* **What you have to do**:
Your answer needs to include each line of the records in which the string "agent" can be found.

==============================

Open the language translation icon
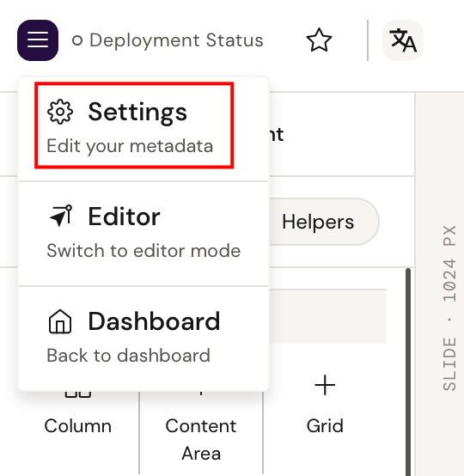 [x=403, y=40]
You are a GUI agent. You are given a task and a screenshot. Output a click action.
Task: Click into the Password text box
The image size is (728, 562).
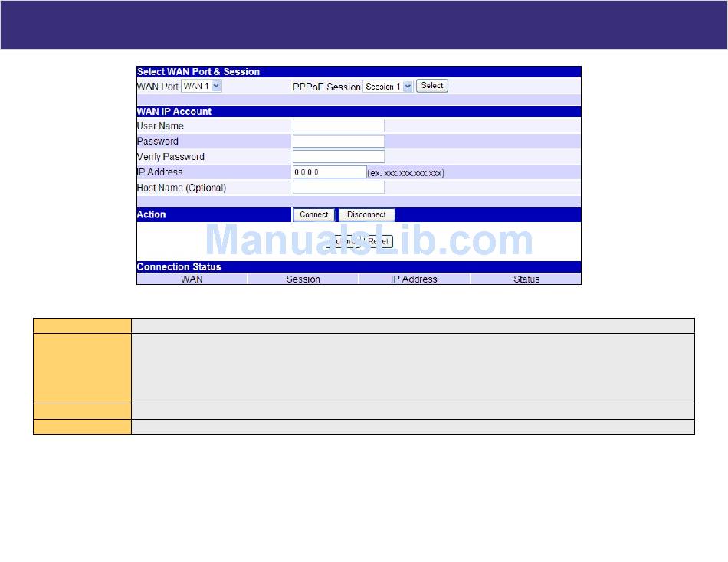point(338,141)
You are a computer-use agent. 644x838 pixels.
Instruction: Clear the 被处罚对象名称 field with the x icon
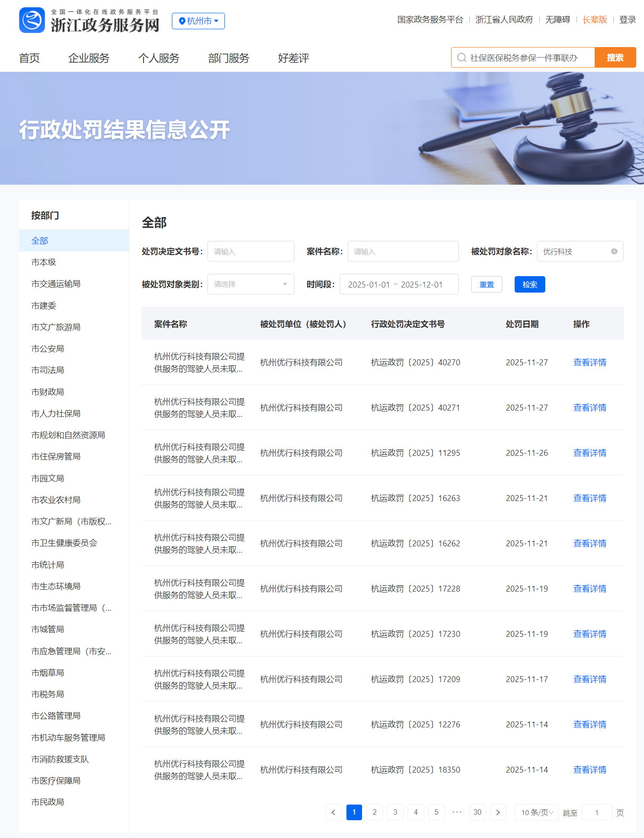click(x=614, y=251)
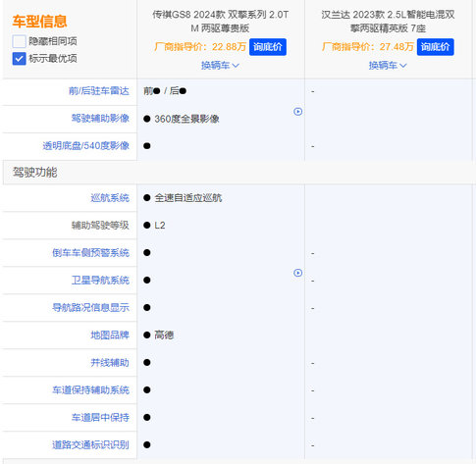Uncheck the 标示最优项 checkbox
The image size is (476, 464).
click(19, 59)
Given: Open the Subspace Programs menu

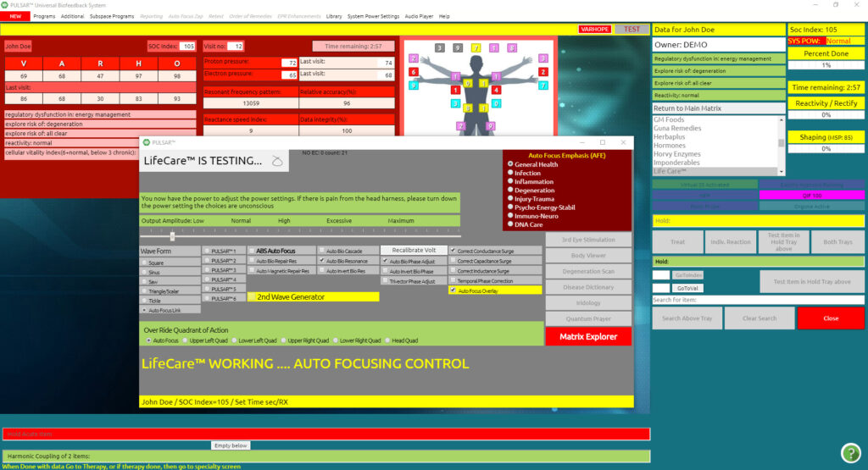Looking at the screenshot, I should (x=111, y=16).
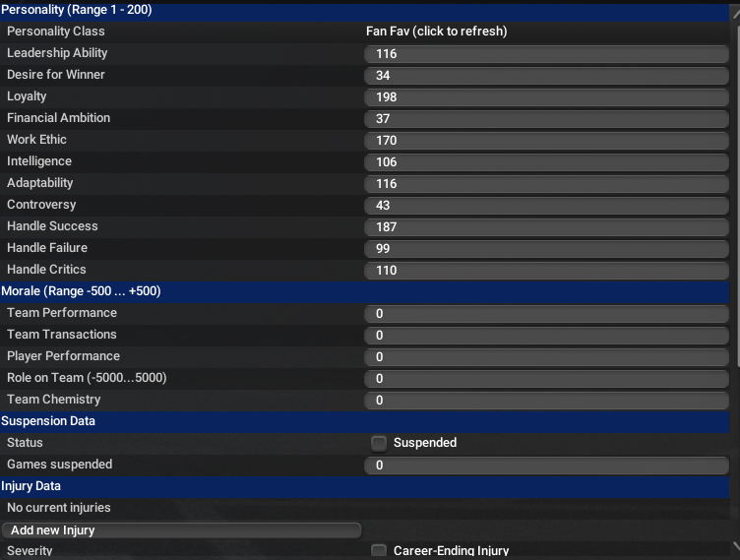Image resolution: width=740 pixels, height=560 pixels.
Task: Click the Handle Critics field
Action: pos(546,271)
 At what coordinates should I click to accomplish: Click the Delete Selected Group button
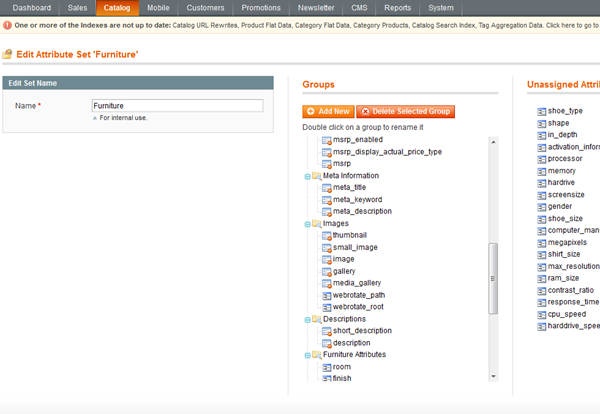coord(405,112)
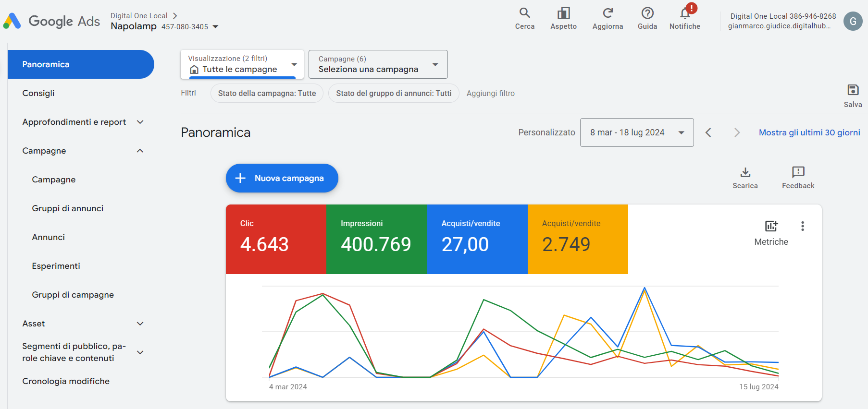868x409 pixels.
Task: Open Gruppi di annunci in sidebar
Action: pyautogui.click(x=68, y=208)
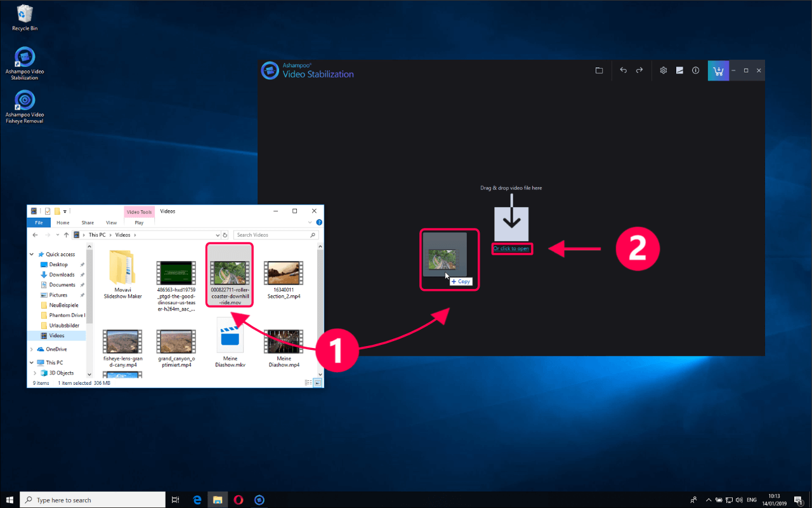812x508 pixels.
Task: Click the Search Videos input field
Action: (x=272, y=235)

==============================

* **Solution for this problem**:
You are a GUI agent. You are given a task and a screenshot. Output a click action.
You are a computer-use agent. 644x838 pixels.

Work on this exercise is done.